PROBLEM DETAILS: Convert the records, from the line containing "The width and height of the screenshot is (432, 406)." through the line containing "pyautogui.click(x=14, y=8)", into a Markdown table with the columns Row and Record. Number each line and leave out blank lines.
>> BEGIN
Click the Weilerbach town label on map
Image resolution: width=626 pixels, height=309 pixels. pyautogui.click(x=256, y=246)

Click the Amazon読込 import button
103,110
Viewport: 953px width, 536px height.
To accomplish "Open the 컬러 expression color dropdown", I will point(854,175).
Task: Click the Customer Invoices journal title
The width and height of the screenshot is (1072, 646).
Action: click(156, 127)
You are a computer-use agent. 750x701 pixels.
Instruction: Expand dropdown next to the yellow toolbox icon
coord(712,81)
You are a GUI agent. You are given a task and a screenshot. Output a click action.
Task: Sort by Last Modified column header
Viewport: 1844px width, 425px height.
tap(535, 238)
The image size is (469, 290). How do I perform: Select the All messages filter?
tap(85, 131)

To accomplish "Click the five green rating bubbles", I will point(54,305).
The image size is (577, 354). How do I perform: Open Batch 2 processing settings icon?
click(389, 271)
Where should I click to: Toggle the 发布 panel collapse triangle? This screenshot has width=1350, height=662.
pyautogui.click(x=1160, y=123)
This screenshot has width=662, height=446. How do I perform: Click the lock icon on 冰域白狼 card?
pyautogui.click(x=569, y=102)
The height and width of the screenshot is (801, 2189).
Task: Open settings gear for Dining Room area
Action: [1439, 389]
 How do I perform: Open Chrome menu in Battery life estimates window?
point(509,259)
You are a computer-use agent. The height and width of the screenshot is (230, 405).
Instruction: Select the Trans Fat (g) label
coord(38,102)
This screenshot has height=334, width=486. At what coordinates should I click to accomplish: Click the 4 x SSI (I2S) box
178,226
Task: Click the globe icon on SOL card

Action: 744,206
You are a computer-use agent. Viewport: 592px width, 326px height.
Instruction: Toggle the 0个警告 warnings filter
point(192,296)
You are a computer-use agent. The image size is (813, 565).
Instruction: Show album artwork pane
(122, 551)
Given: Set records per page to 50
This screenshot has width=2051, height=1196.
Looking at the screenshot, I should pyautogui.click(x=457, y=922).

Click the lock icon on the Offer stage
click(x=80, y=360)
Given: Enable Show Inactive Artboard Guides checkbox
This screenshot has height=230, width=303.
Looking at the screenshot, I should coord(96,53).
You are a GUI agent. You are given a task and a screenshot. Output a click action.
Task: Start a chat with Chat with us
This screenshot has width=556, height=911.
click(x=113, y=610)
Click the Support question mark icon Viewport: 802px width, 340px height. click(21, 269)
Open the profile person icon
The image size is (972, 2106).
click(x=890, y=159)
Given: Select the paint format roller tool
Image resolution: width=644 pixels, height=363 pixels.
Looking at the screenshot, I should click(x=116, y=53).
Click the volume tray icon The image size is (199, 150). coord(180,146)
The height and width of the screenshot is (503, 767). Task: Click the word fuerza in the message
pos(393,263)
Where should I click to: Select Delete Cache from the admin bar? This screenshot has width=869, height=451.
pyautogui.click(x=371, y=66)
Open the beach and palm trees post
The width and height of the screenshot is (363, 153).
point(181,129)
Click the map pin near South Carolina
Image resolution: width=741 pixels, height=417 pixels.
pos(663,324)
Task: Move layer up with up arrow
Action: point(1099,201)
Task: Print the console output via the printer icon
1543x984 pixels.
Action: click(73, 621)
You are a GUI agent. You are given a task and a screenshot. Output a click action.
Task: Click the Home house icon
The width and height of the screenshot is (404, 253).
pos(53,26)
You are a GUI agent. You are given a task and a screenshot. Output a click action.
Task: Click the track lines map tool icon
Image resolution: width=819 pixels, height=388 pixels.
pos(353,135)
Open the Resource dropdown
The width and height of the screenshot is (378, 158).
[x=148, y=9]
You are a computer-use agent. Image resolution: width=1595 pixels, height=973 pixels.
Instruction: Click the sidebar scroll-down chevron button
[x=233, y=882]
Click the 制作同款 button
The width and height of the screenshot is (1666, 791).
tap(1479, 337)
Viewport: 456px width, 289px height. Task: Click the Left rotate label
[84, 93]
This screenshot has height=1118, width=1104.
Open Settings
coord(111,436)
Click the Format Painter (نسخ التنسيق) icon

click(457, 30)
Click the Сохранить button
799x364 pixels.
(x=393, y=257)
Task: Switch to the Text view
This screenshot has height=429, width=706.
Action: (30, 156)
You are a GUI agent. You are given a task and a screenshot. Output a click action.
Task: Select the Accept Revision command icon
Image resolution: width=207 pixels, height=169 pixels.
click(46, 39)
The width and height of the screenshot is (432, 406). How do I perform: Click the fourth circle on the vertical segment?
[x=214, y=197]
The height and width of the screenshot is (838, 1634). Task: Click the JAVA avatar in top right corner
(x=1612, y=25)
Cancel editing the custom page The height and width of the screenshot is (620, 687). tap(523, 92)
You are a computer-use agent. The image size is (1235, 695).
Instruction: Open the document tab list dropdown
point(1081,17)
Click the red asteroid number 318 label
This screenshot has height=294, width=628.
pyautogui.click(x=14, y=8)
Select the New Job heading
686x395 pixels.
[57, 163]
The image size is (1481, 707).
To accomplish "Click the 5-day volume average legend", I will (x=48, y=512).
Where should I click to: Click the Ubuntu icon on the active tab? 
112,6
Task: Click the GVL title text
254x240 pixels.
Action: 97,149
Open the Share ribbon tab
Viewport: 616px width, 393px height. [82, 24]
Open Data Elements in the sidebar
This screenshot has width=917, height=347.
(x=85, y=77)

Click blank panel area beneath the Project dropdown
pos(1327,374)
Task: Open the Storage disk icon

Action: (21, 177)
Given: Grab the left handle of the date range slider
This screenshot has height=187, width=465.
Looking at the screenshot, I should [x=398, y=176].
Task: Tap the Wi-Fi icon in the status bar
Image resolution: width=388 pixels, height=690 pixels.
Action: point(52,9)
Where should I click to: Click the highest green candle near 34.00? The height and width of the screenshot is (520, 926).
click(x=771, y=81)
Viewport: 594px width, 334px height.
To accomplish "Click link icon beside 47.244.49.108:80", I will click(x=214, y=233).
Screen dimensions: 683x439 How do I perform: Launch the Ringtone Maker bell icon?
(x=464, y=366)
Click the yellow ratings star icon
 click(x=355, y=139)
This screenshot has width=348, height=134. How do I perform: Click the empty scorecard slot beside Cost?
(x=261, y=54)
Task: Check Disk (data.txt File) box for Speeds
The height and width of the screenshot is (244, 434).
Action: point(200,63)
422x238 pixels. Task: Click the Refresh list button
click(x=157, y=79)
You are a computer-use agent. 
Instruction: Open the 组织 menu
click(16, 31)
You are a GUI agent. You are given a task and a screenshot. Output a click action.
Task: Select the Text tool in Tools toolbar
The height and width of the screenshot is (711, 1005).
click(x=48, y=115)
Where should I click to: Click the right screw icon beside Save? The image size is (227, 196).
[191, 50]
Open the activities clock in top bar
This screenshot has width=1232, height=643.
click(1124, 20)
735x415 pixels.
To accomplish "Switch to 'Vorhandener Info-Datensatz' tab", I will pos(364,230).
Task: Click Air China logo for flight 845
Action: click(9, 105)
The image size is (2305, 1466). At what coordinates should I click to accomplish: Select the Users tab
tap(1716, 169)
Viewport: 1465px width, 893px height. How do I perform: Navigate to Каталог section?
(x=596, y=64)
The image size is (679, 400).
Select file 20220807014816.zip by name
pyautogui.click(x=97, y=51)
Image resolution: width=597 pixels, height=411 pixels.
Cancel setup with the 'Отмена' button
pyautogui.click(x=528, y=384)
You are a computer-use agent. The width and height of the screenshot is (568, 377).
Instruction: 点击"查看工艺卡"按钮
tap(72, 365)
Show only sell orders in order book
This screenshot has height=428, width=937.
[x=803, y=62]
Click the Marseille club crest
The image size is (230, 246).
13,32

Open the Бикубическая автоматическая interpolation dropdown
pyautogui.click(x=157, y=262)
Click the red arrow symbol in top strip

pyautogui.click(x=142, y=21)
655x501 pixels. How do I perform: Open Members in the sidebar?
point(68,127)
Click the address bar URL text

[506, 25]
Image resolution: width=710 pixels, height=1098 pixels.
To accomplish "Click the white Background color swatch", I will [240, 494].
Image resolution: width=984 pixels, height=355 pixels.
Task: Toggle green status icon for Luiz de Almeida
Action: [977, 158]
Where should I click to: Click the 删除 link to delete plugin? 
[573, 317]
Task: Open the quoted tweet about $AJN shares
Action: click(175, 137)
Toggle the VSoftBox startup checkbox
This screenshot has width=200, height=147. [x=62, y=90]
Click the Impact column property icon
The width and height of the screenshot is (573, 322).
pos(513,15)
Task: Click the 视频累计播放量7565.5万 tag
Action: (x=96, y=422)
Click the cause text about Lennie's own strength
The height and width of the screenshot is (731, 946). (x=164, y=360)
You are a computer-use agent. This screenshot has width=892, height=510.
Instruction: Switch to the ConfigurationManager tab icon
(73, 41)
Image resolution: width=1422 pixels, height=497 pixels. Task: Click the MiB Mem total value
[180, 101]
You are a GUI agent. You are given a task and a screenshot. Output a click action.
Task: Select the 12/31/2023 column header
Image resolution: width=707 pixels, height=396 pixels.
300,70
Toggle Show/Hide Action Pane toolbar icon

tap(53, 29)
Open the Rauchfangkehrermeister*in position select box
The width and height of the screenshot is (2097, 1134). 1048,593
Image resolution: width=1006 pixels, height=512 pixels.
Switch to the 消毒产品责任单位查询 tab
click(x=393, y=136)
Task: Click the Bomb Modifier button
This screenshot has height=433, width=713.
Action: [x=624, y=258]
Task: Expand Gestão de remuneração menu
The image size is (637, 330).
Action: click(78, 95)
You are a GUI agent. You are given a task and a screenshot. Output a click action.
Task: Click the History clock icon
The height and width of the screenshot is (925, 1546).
>> END
CORRECT RESULT:
| Row | Record |
|---|---|
| 1 | The width and height of the screenshot is (432, 406). How do I perform: Click the fourth circle on the vertical segment? |
| 2 | [x=214, y=197] |
| 3 | The height and width of the screenshot is (838, 1634). Task: Click the JAVA avatar in top right corner |
| 4 | (x=1612, y=25) |
| 5 | Cancel editing the custom page The height and width of the screenshot is (620, 687). tap(523, 92) |
| 6 | You are a computer-use agent. The image size is (1235, 695). |
| 7 | Instruction: Open the document tab list dropdown |
| 8 | point(1081,17) |
| 9 | Click the red asteroid number 318 label |
| 10 | This screenshot has height=294, width=628. |
| 11 | pyautogui.click(x=14, y=8) |